PROBLEM DETAILS »
Locate every line in the records that contains the word "should" and copy each one; case counts.

Records for locating described items:

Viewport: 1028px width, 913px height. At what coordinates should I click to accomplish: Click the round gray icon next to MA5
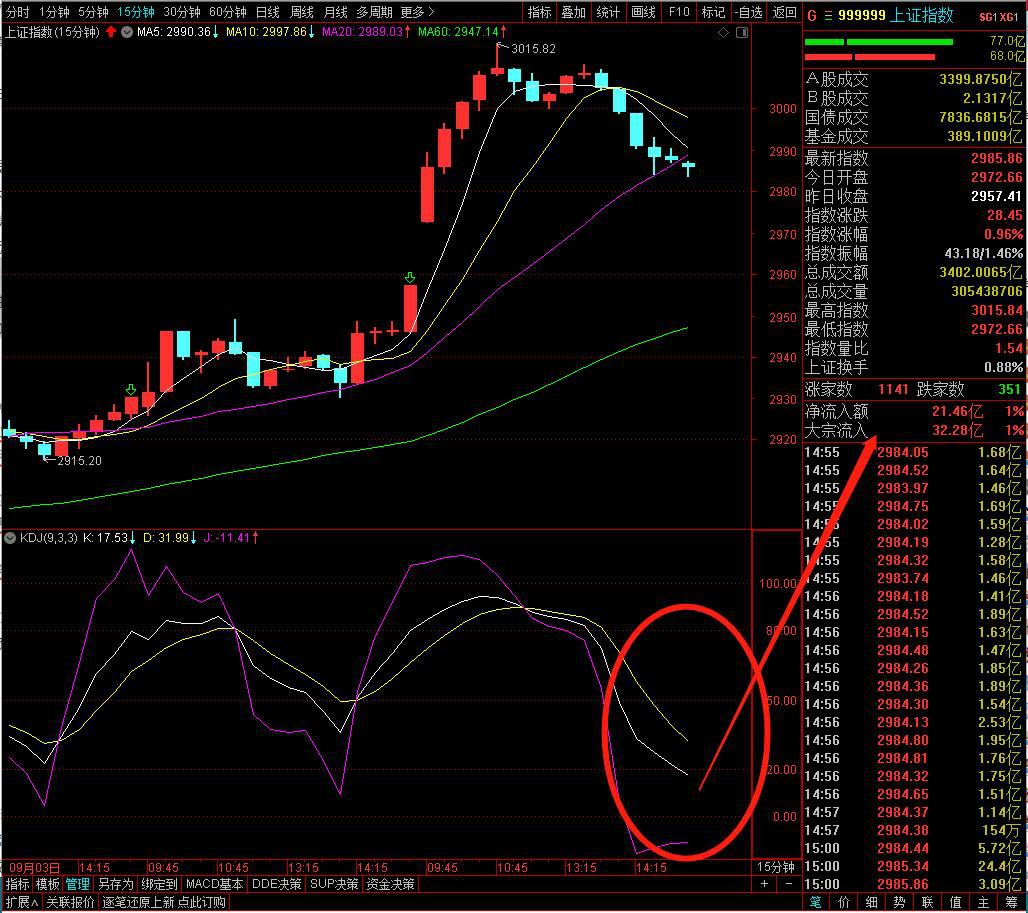click(x=127, y=32)
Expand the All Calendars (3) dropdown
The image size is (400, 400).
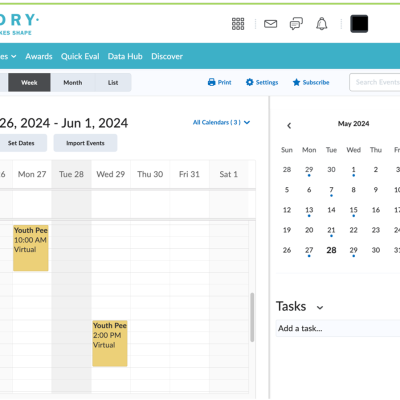point(221,122)
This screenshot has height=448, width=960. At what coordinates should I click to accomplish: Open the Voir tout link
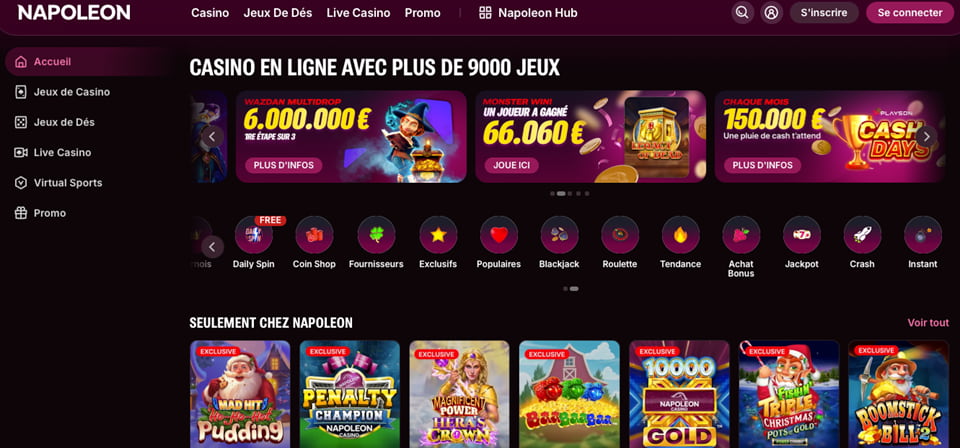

OUTPUT BELOW »
Viewport: 1028px width, 913px height. At what coordinates should I click to accomplish: Click the round gray icon next to MA5
This screenshot has height=448, width=960. At what coordinates should I click to accomplish: Open the Voir tout link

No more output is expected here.